> **Input data**
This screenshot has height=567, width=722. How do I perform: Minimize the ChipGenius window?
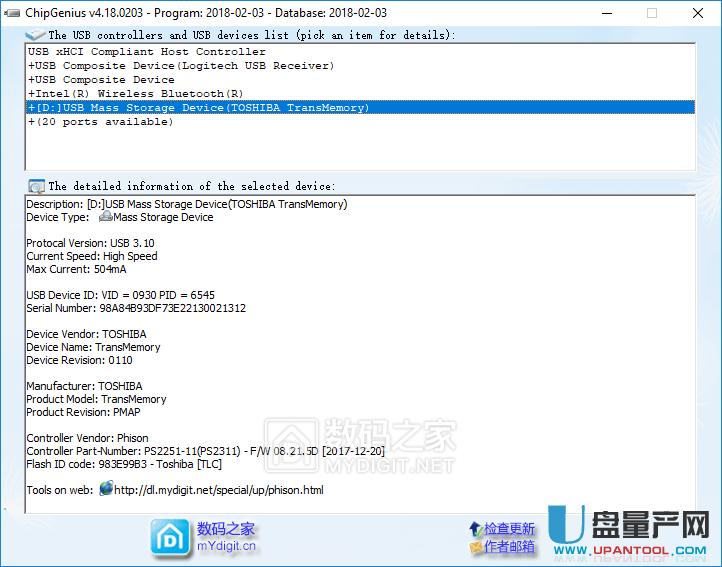606,13
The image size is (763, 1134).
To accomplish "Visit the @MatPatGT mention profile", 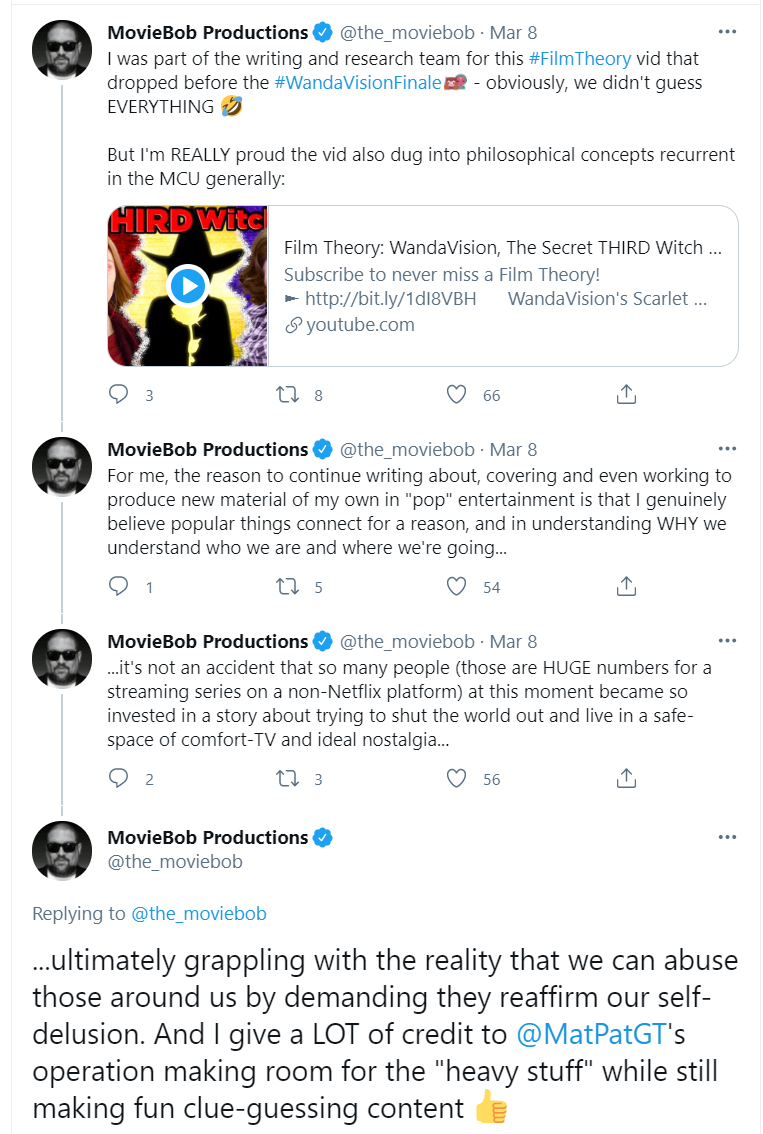I will 592,1033.
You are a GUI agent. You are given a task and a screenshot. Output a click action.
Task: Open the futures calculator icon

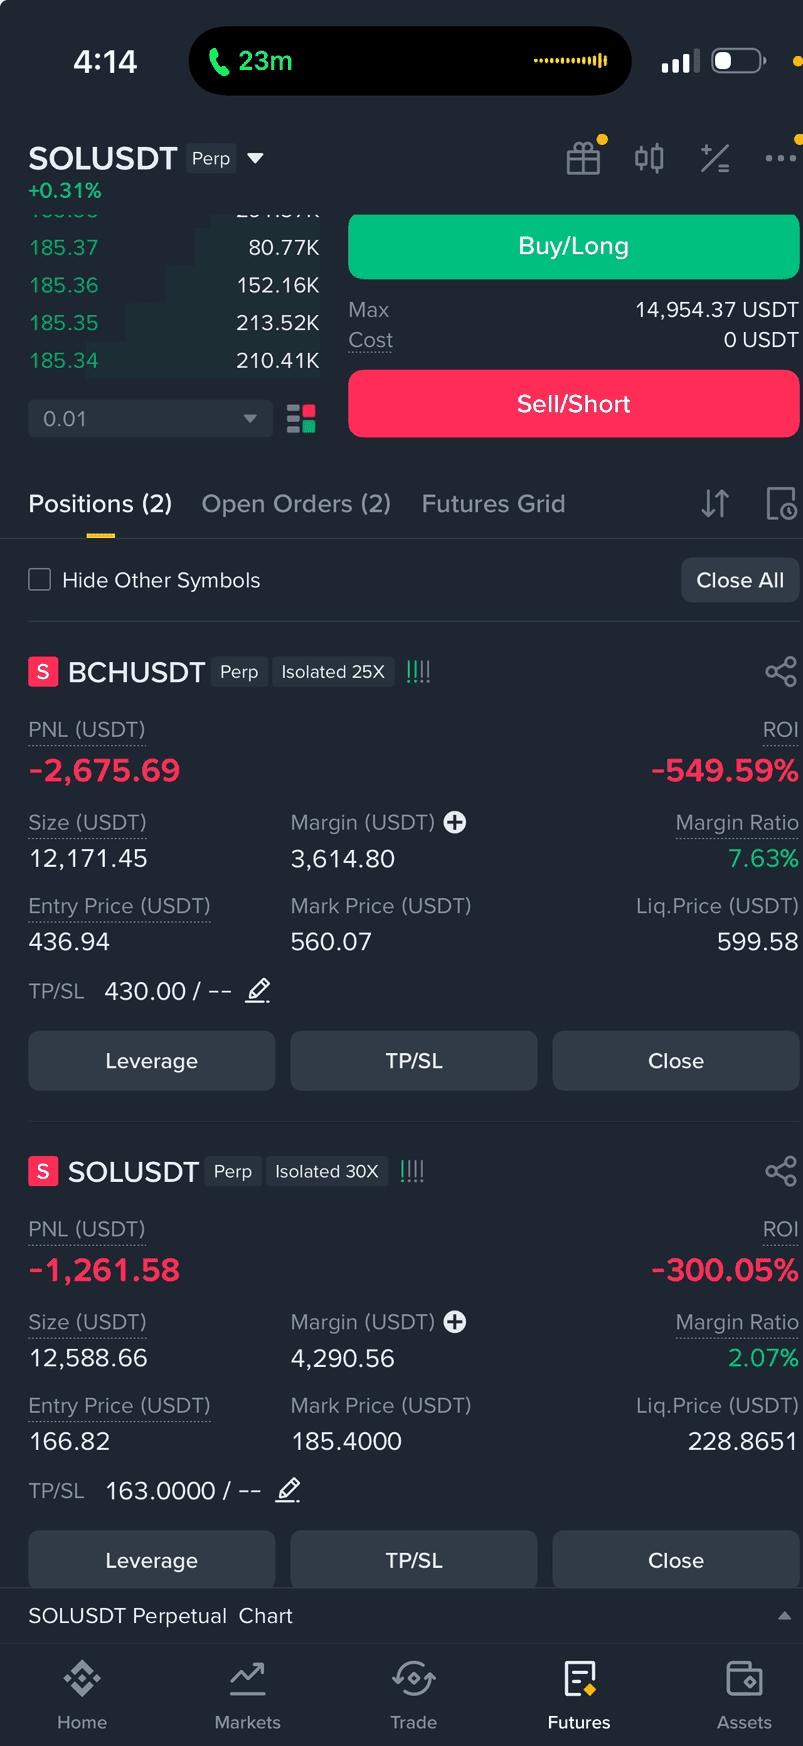(x=715, y=158)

> **Directions**
What you set down should be exactly the lines from the line containing "You are a GUI" to the last line of the entries above, both included, with no pictures.

> **Finished task**
You are a GUI agent. You are given a task and a screenshot. Output a click action.
Task: Open the futures calculator icon

(x=715, y=158)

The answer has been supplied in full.